Meet our first Farm Action member, Webster (Web) Davis. Web has been a longtime supporter of the Farm Action team and has known our President, Joe Maxwell, even longer.
At the historic filing of our Farmers Bill of Rights in Congress last year, Web shared more about his history with Joe and the Farm Action team: “[Joe’s] dad and my dad farmed less than 30 miles from each other. They both raised hogs and sold their hogs at the same livestock center. The difference was my dad would be paid less for his hogs than Joe’s dad simply because of the color of my dad’s skin.
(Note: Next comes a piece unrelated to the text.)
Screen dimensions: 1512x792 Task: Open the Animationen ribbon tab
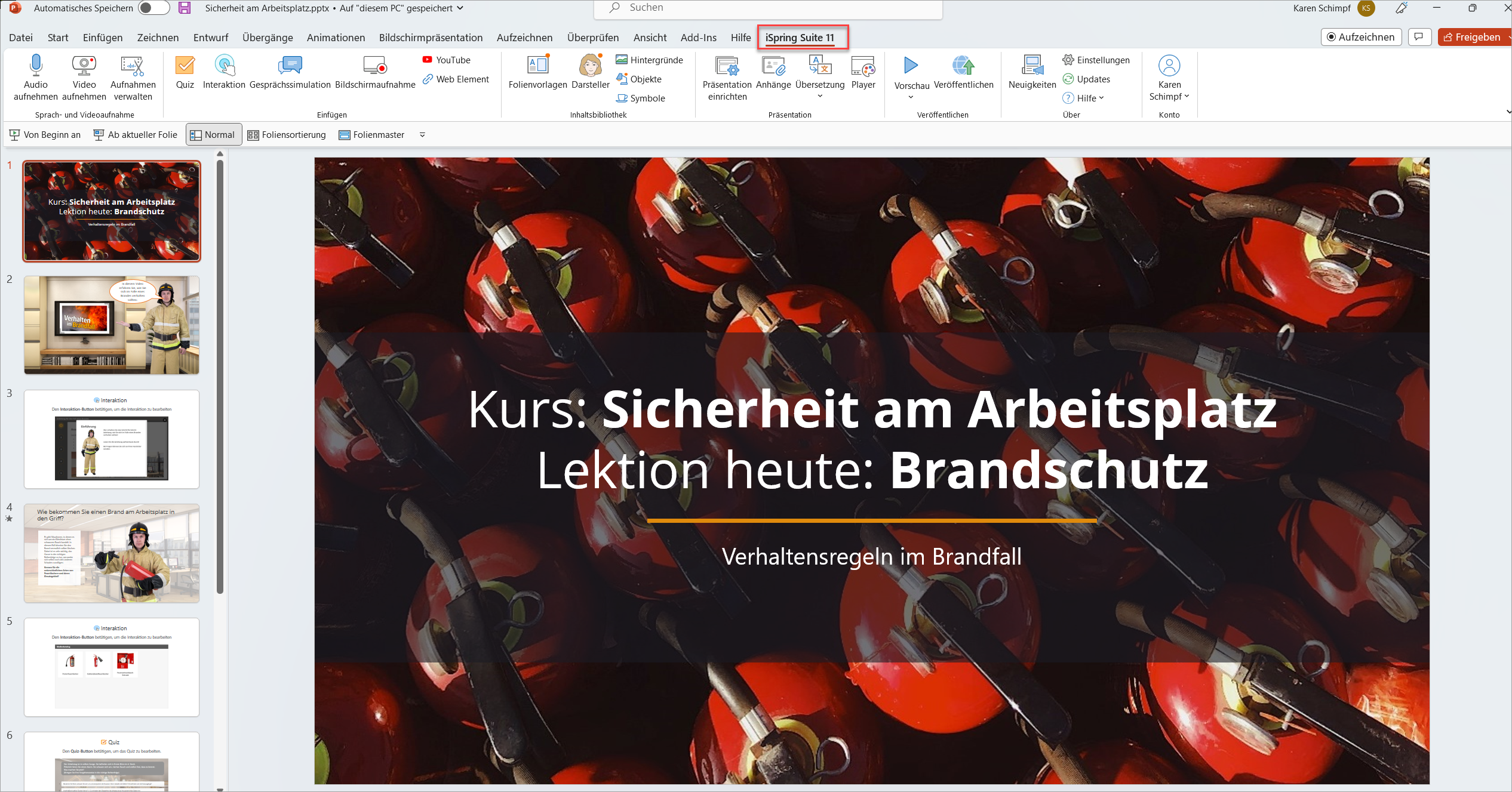pos(336,38)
As our fathers before us, Joe and I and the organizations we represent are continuing the American struggle to recognize everyone’s right to be treated equally.”
Web took an active role in the drafting of the Farmers Bill of Rights, motivated by his belief that “economic and social justice are intertwined.” After retiring from the Missouri Army National Guard with the goal of revitalizing his father’s hog farming business, it became clear “how food justice and what farmer is paid is [part of] a bigger problem than most people realize … As a kid you’d take your hogs down the road to sell at the livestock center, you go back home and two days later get a check. That market is basically gone, if you don’t have a contract with a big hog house or a neighbor to sell to, you’re basically stuck.”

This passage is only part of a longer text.